Own a phone or have an email address, you have experienced cold calls or cold call emails. Whether it is a politician asking you to vote for them, a spammer with their newsletter trying to get you to buy their products or the terrible marketer phone calls of someone trying to sell you a timeshare, it’s happening regularly.
Unfortunately, this is not just a secular business issue, but one that is happening in our world as well. And it doesn’t work. It’s not worth your time. In fact, you may be doing more harm than good. Example: church guy on the street corner with a bullhorn. His theology may be completely sound, but his delivery is terrible.
Cold Calls Usually Come From A Good Place
Having written for ChurchMag for a while along with a previous 10 years of previous blogging, it amazes me how innovative people are in creating stuff. Whether I find it on my own and want to share it with people via a blog post or on the podcast or someone comes up to me digitally to share it, there really is just so much creativity and ingenuity in the products people make, even within our Christian and church tech niche.
One of the downsides of this plethora of ideas is that it is hard to get your one thing in front of many people’s eyes. At least once a day, I receive an email from someone essentially saying “Hey, I created this great thing, would you share it with your audience?” Now I will say that the goal of the action is probably a noble one, it’s the execution that has failed. In fact, their “thing” is probably really great, but your method of delivery makes me want to ignore your request pretty quickly. Here are some examples of these requests:
- You created something out of a need but no product or service was out there.
- You started blogging because you found yourself having several conversations over and over again and wanted to formalize your words.
- You need to raise money to start this ministry that God has laid on your heart.
I could keep writing it, but you get the idea. In fact, that very sentence is the point. If I wrote EVERY example i could come up with, you would not get to the essence of the article or how I would like to help. You might stop reading because you have to get to a meeting, you might get bored and click away from the website, or you might become annoyed that I do not consider you smart enough to understand after three examples. Regardless of why you left, you did leave.
This is why whenever I create something like my Let’s Plays or the ChurchMag podcast, I never go and unsolicitedly pan it out to people, what I am calling cold call emails (though it can come in the form of a Facebook private message, ‘@ mention’ someone on Twitter, etc.). I do not want my name associated with being a spammer, someone who peddles their content or being needy.

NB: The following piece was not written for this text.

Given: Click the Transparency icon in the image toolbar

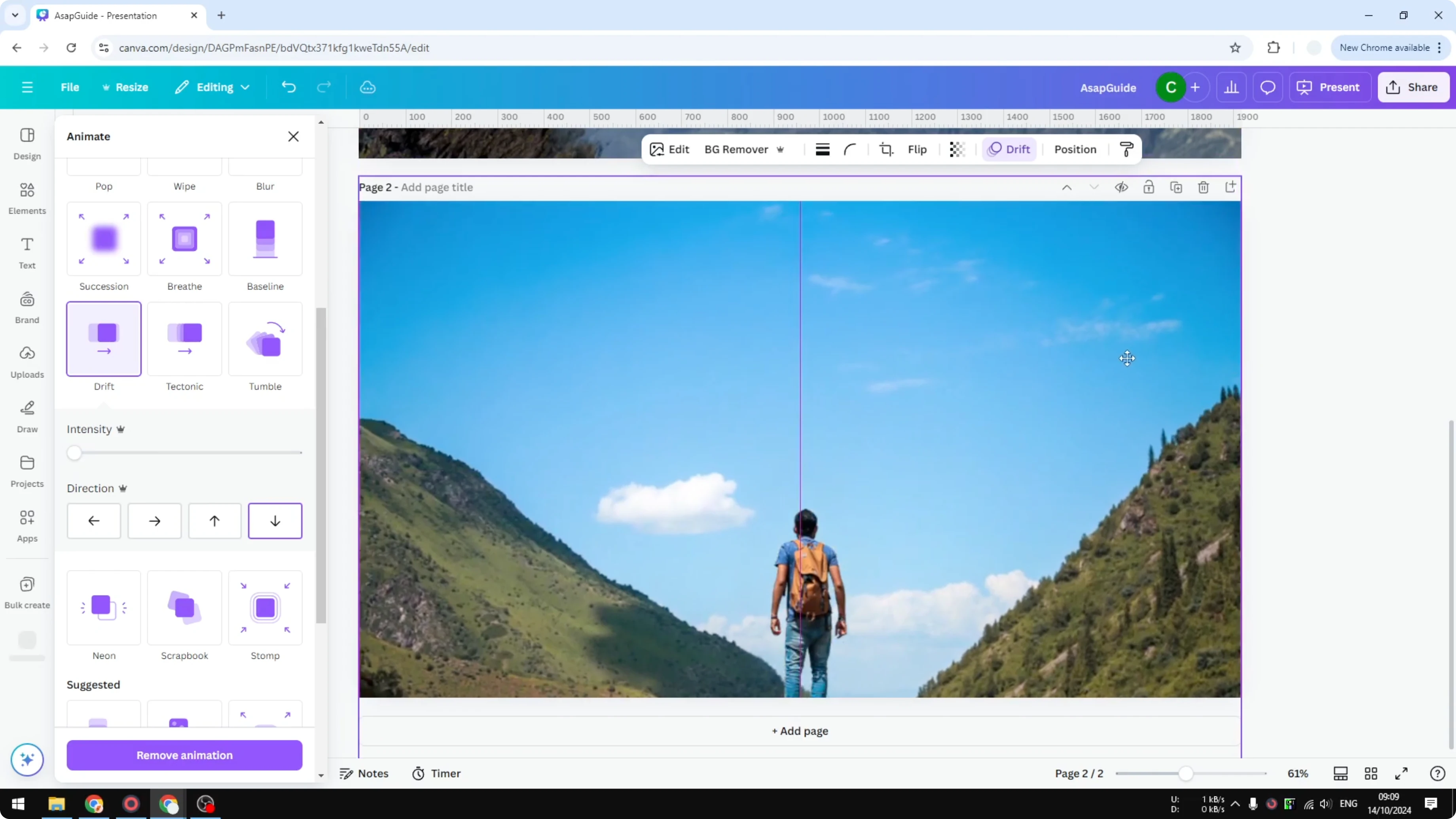Looking at the screenshot, I should [956, 149].
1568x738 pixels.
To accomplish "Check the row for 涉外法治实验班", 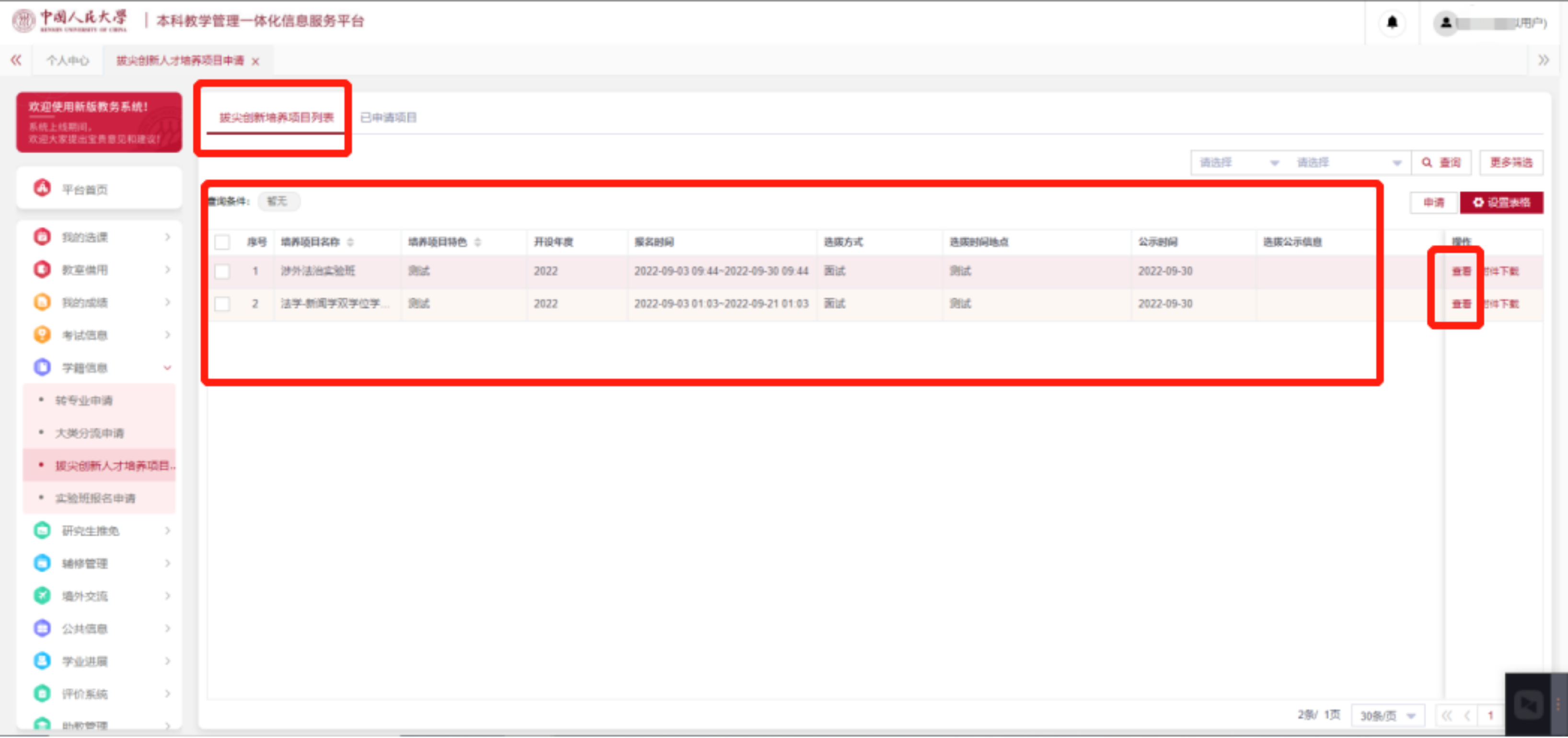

But How Do I Do This Right?
Ultimately, me telling you to stop with the cold calls does not help. Your response is likely “but how will people notice my stuff?” The problem with a cold call email is that you are not interested in the person and instead interested in their money or only talking about yourself. That kind of relationship is not healthy and actually is looked down upon. Now you have been associated with a negative connotation which soils your brand or name. And who wants to buy that?
But, how to do it right? It comes down to two simple ideas: pay for advertising or let others be advocates for you. The first option is pretty straight forward. The second, less so.
I actually think cold calls are people either trying to advertise without paying or trying to find advocates. The problem is you need to establish a relationship with the person before you make the pitch.
Let me give an example of how you could do this better for ChurchMag, specifically for myself. Let’s say you have a great giving option that Tithely somehow did not think of: telepathy giving. You certainly could buy an advertisement with us or buy a sponsored post, both good options that will give you INSTANT access to our audience. But maybe you don’t have the money.
Pitch to us that you’d like to write an article for online giving. Don’t pitch that you want to write on the topic and make it a sponsored post, we won’t publish that. Instead, make yourself an authority on the topic.
Or maybe simply start up a conversation with me on social media when I talk about online giving or leave a comment on a blog post of ours on the topic. Add value to the conversation. Not the explicit idea that we will invite you to share your product with our audience, we may never do that.
But if you prove yourself an authority on the topic, people will ask you about good options.
Ultimately, you need to treat those could-be advocates as people, not as bullhorns who will shout your message to others.
Andrew says
You said, “Pitch to us that you’d like to write an article for online giving. Don’t pitch that you want to write on the topic and make it a sponsored post, we won’t publish that. Instead, make yourself an authority on the topic.”
These first two sent aces seem to contradict each other. What are you trying to say?